Histoire de rêve jusqu’à ce que… il s’endorme, et, qu’avec horreur, la fameuse élue se réveille en sursaut, comprenant en un instant que toute histoire d’amour était vouée à l’échec avec un ronfleur pareil. Ajoutez à cela que, même pas trente secondes après le début du concert, deux pompiers de Paris, alors en faction sur la péniche « Commandant Besnier » amarrée juste derrière, sont venu en courant, inquiet du raffut indescriptible provenant de chez leur habituellement très calme voisine. En moins de deux, Fred se retrouvait sur le quai avec ses vêtements sur les bras, une fin de non-recevoir définitive et une déception à la hauteur de son espérance une fois de plus déçue.
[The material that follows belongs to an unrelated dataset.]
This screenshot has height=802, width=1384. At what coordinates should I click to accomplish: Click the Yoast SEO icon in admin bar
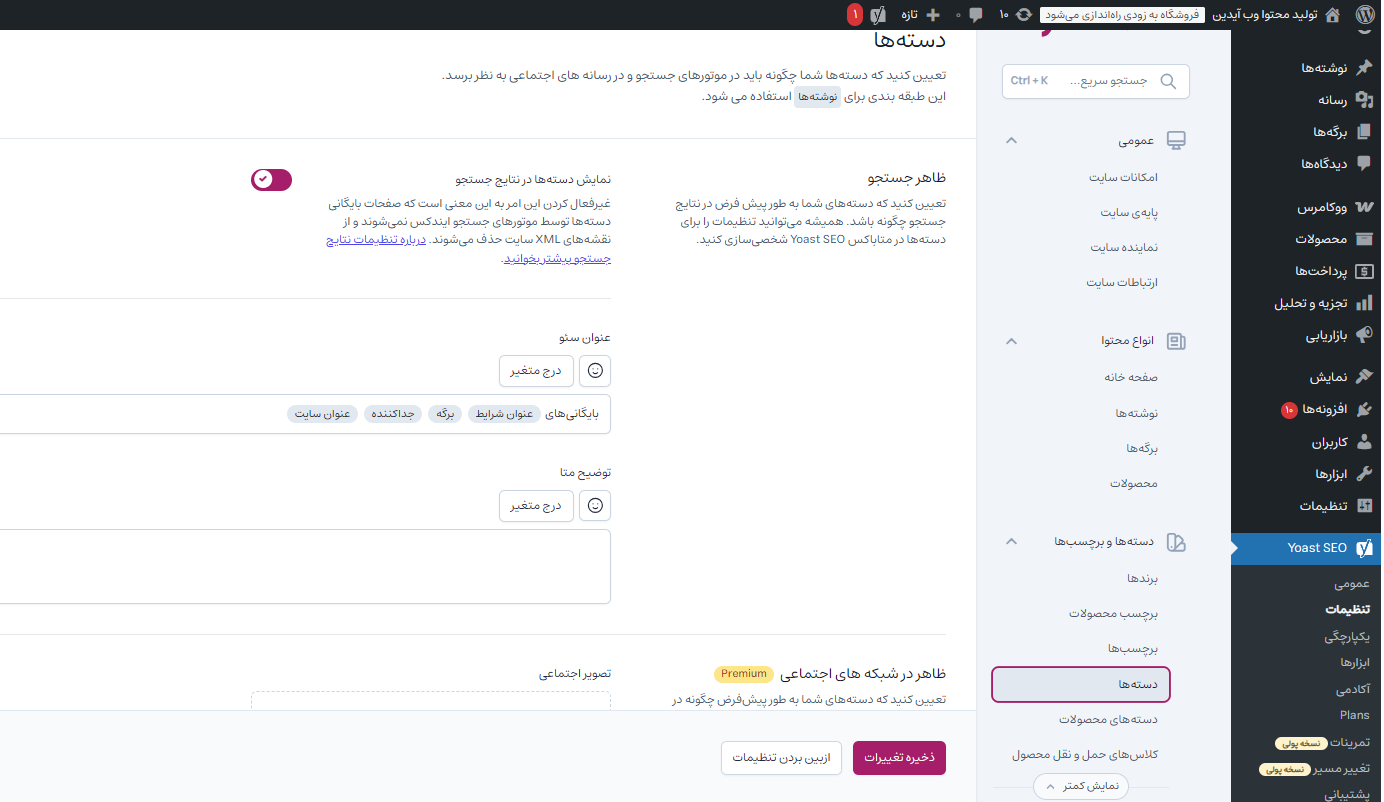click(x=878, y=15)
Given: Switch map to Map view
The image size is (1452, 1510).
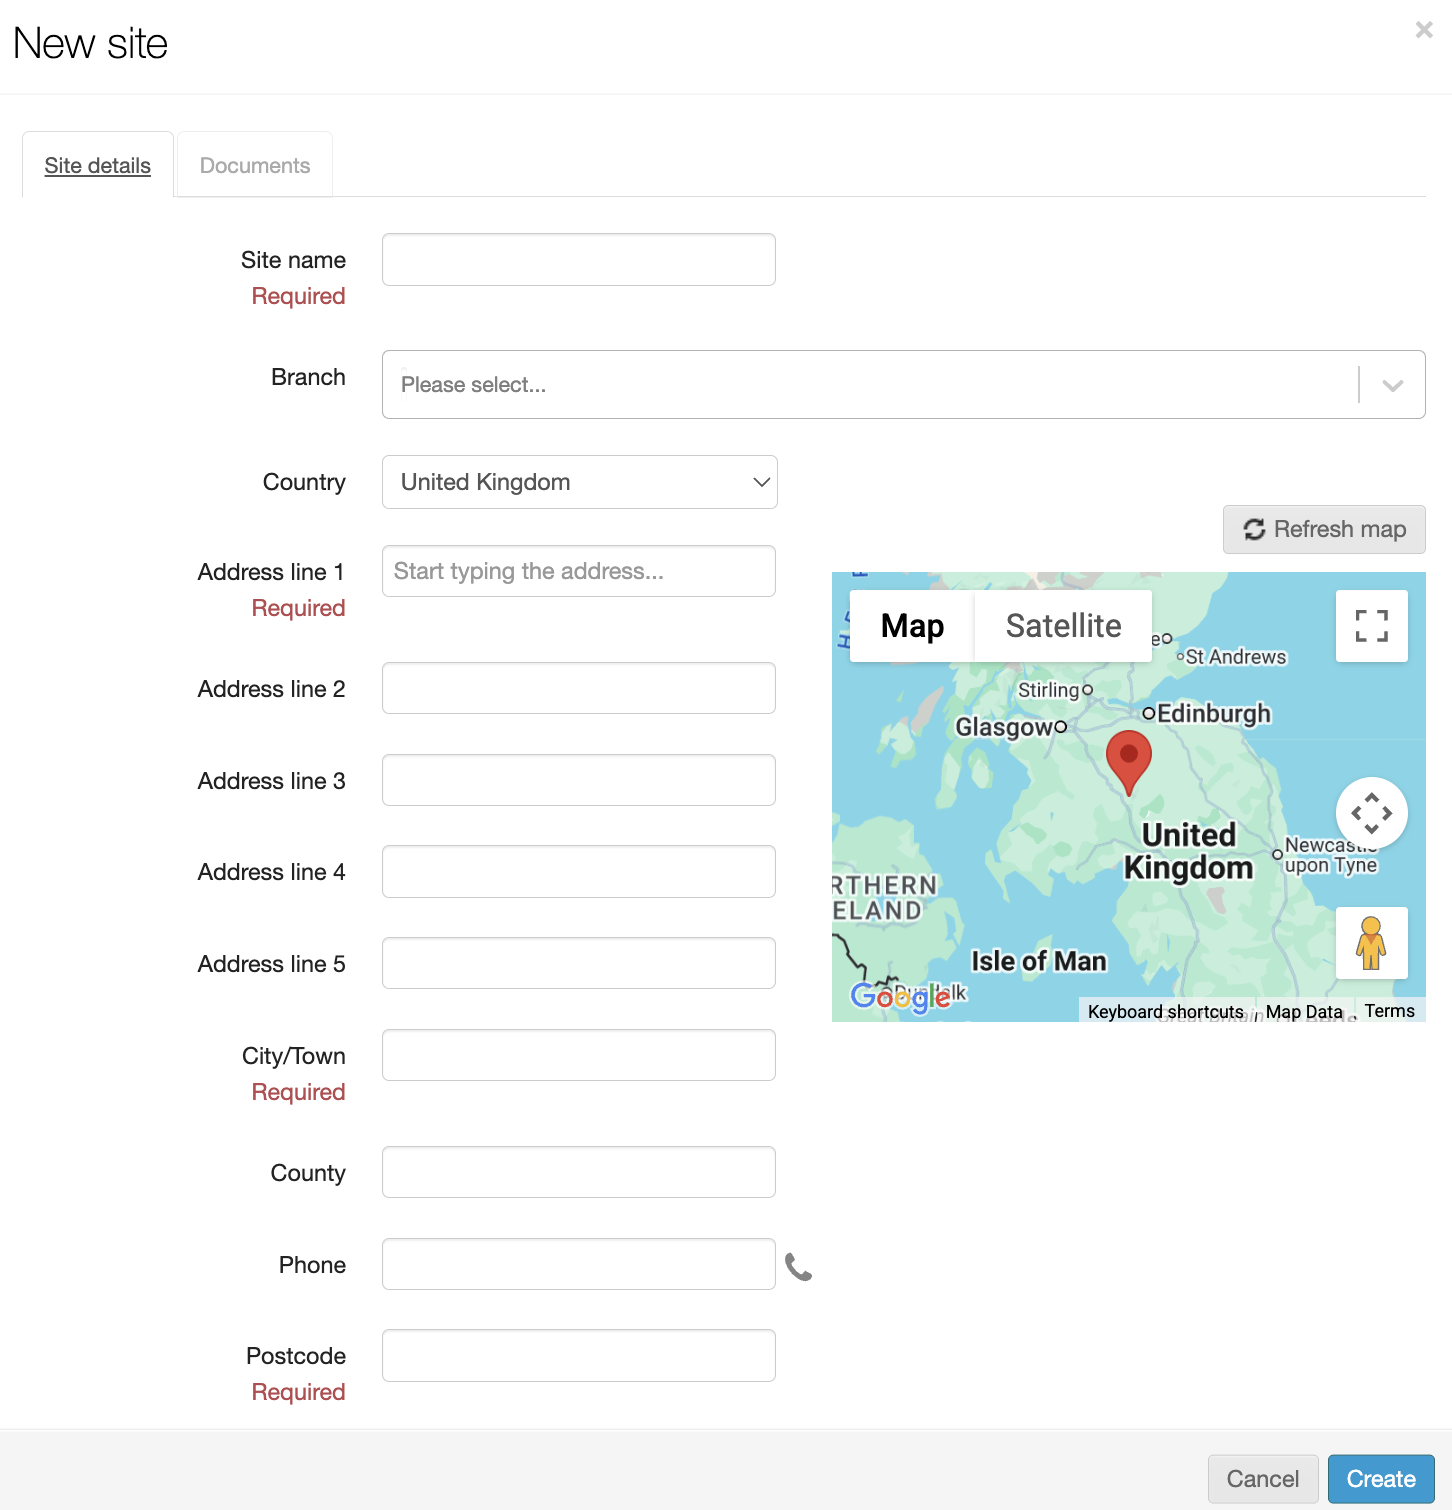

Que faire dans ces cas-là ? Rentrer chez soi retrouver son vieil ami justement de passage… et nouvelle cruelle déception, car je n’étais pas encore rentré, pour cause de métro déjà fermé, vous connaissez l’histoire. Alors ses vieux démons l’ont repris et il est rentré quand plus aucun bar n’a voulu le servir. 9h, hors de tout danger, enfin un peu consolé, Fred s’endort sur une nouvelle promesse de consulter un ORL pour trouver une solution à son problème n°1… « Promis promis ! » et un addictologue pour son problème n°2… mais cela, nettement moins promis. Complètement épuisé, je prends alors conscience que si je me recouche, c’est la certitude de rater mon train. Donc douche, café « haute concentration », petit-déjeuner pantagruélique – effectivement, je constate une nouvelle fois que le sommeil est anorexigène !- et… je suis encore bien trop tôt pour le train de 10h30, il me reste au moins une heure à tuer… où plutôt à ruminer. Que faire ? Aller la retrouver ? C’est le risque de faire des salades, et de perdre mes salades. Lui téléphoner ? C’est le risque d’une nouvelle incompréhension, il y a des choses qui ne peuvent se dire que « de visu », le non verbal étant essentiel. Lui envoyer un SMS ? Un SMS, non. Mais envoyer quelque chose de symbolique, oui. Et quoi de plus symbolique que ce qui fut au centre même de notre séparation d’il y a dix ans ? Oui, pas de doute, il faut boucler la boucle et repartir depuis le début. Où est mon portable, il me reste dix minutes. Inter Flora. Voilà. Bouquet de fleurs coupées. Ok. Roses. Pourpre… oui et non, pas que, la situation n’est plus exactement la même… il faut un petit message codé pour qu’elle comprenne qu’avec moi aussi elle doit faire preuve d’un peu d’empathie. Sans épine. Essentiel. Payer. Oulala, mon banquier va encore m’appeler pour me faire la morale… tant pis. Code. Valider. Commande confirmée. Sera livrée dans l’heure, parfait. Mon sac, et en avant vers la gare. Metro. Trouver le bon quai. Ce n’est pas possible une gare pareille, un chat y perdrait ses petits ! Après avoir demandé 5 fois, me voici sur le bon quai, puis dans la bonne voiture. Place 18, place 26, place 32, encore un peu plus loin, voici ma place, la 46. Hop, le sac dans la galerie et à peine mes fesses touchent le siège, je m’endors.